Transfusion: A unified approach to multi-modal learning
“Diffusion models and next-token-prediction autoregressive models represent the best worlds for generating continuous and discrete data respectively,” Zhou said. “This inspired us to develop a new multi-modal method that combines the best of both worlds in a natural and simple way.”
Transfusion is a recipe for training a single model that can handle both discrete and continuous modalities without the need for quantization or separate modules. The core idea behind Transfusion is to train a single model with two objectives: language modeling for text and diffusion for images.
Transfusion combines these two objectives to train a transformer model that can process and generate both text and images. During training, the model is exposed to both text and image data, and the loss functions for language modeling and diffusion are applied simultaneously.
“We show it is possible to fully integrate both modalities, with no information loss, by training a single model to both predict discrete text tokens and diffuse continuous images,” the researchers write.
Transfusion uses a unified architecture and vocabulary to process mixed-modality inputs. The model includes lightweight modality-specific components that convert text tokens and image patches into the appropriate representations before they are processed by the transformer.
To improve the representation of image data, Transfusion uses variational autoencoders (VAE), neural networks that can learn to represent complex data, such as images, in a lower-dimensional continuous space. In Transfusion, a VAE is used to encode each 8×8 patch of an image into a list of continuous values.
“Our main innovation is demonstrating that we can use separate losses for different modalities – language modeling for text, diffusion for images – over shared data and parameters,” the researchers write.
Transfusion outperforms quantization-based approaches
The researchers trained a 7-billion model based on Transfusion and evaluated it on a variety of standard uni-modal and cross-modal benchmarks, including text-to-text, text-to-image, and image-to-text tasks. They compared its performance to an equally-sized model based on Chameleon, which is the current prominent open-science method for training native mixed-modal models.
In their experiments, Transfusion consistently outperformed the Chameleon across all modalities. In text-to-image generation, Transfusion achieved better results with less than a third of the computational cost of Chameleon. Similarly, in image-to-text generation, Transfusion matched Chameleon’s performance with only 21.8% of the computational resources.
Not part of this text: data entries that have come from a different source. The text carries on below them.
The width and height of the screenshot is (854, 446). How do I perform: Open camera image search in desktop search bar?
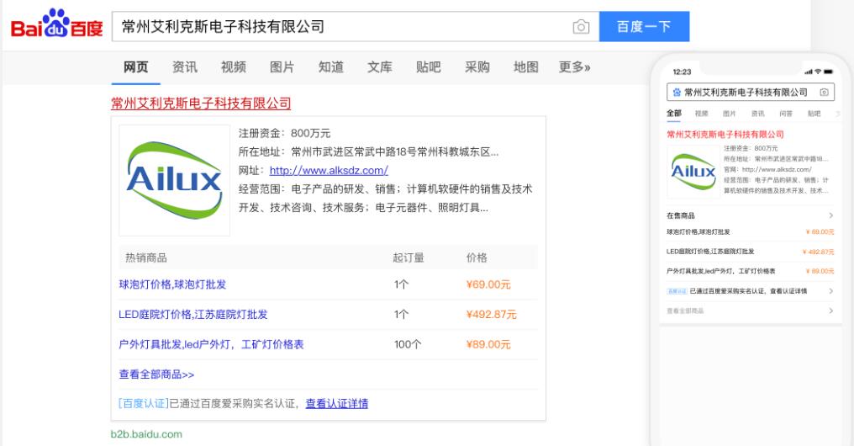[x=580, y=27]
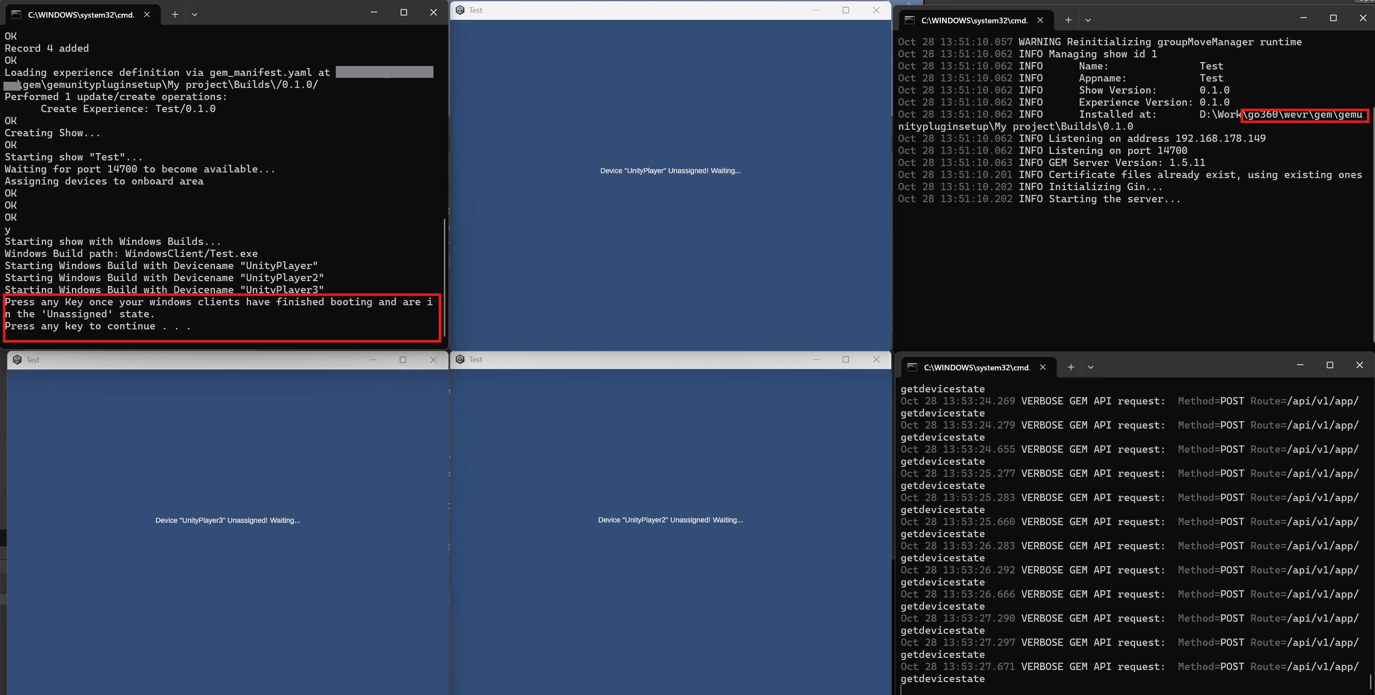This screenshot has height=695, width=1375.
Task: Close the cmd tab in getdevicestate terminal
Action: tap(1043, 367)
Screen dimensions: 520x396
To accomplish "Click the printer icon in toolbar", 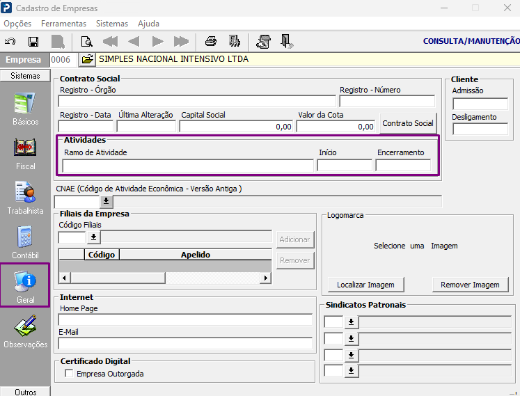I will [211, 42].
Surprisingly, Transfusion also showed better performance on text-only benchmarks, even though both Transfusion and Chameleon use the same language modeling objective for text. This suggests that training on quantized image tokens can negatively impact text performance.
“As a replacement, Transfusion scales better than the commonly adopted multi-modal training approaches with discrete image tokens by a large margin across the board,” Zhou said.
The researchers ran separate experiments on image generation and compared Transfusion with other image generation models. Transfusion outperformed other popular models such as DALL-E 2 and Stable Diffusion XL while also being able to generate text.
“Transfusion opens up a lot of new opportunities for multi-modal learning and new interesting use cases,” Zhou said. “As Transfusion works just as LLM but on multi-modality data, this potentially unlocks new applications with better controllability on interactive sessions of user inputs, e.g. interactive editing of images and videos.”